Generation of the harmonic component (glottal source). We "paint" the spectrogram of the glottal source based on the desired intonation contour and spectral envelope by specifying the frequencies, phases, and amplitudes of a number of sine waves, one for each harmonic of the fundamental frequency. If needed, we also add stochastic and non-linear effects at this stage: jitter and shimmer (random fluctuation in frequency and amplitude), subharmonics, slower random drift of control parameters, etc. Once the spectrogram is complete, we synthesize the corresponding waveform by generating and adding up as many sine waves as there are harmonics in the spectrum.
Generation of the noise component. In addition to harmonic oscillations of the vocal cords, there are other sources of excitation, which may be generated as some form of noise. For example, aspiration noise is synthesized as white noise with some basic rolloff and added to the glottal source before formant filtering. It is similarly straightforward to add other types of noise, which may originate higher up in the vocal tract and thus display a different formant structure (e.g., high-frequency hissing, broadband clicks, etc.)

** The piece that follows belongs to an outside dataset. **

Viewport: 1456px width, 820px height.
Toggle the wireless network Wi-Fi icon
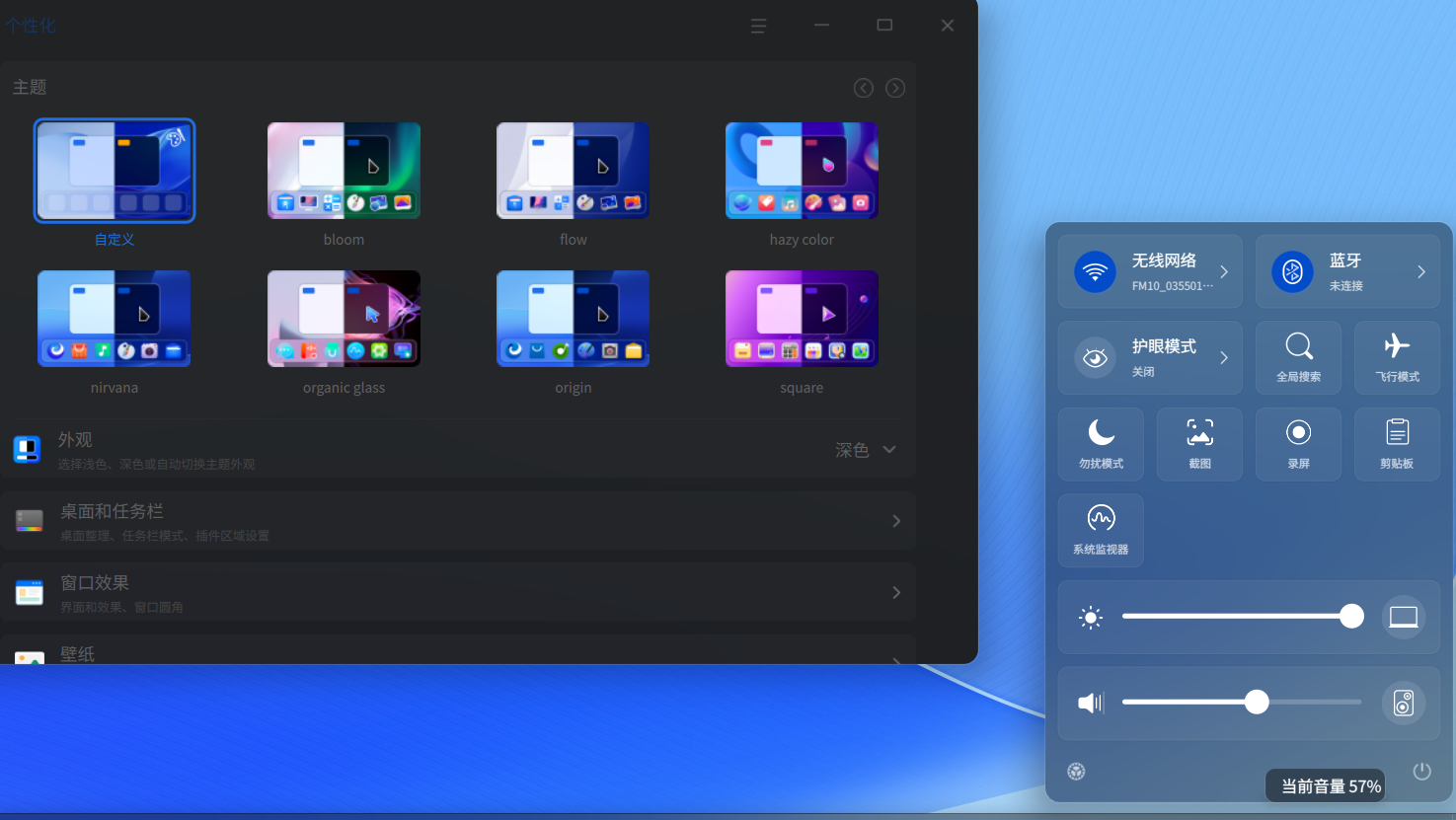[x=1095, y=271]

Spectral filtering (formants and lip radiation). The vocal tract acts as a resonator that modifies the source spectrum by amplifying certain frequencies and dampening others. Just as we "painted" a spectrogram for the acoustic source in (1), we now "paint" a spectral filter with a specified number of stationary or moving formants. We then take a Fast Fourier transform of the generated waveform to convert it back to a spectrogram, multiply the latter by our filter, and then take an inverse Fast Fourier transform to go back to the time domain. This filtering can be applied to harmonic and noise components separately or - for noise sources close to the glottis - the harmonic component and the noise component can be added first and then filtered together.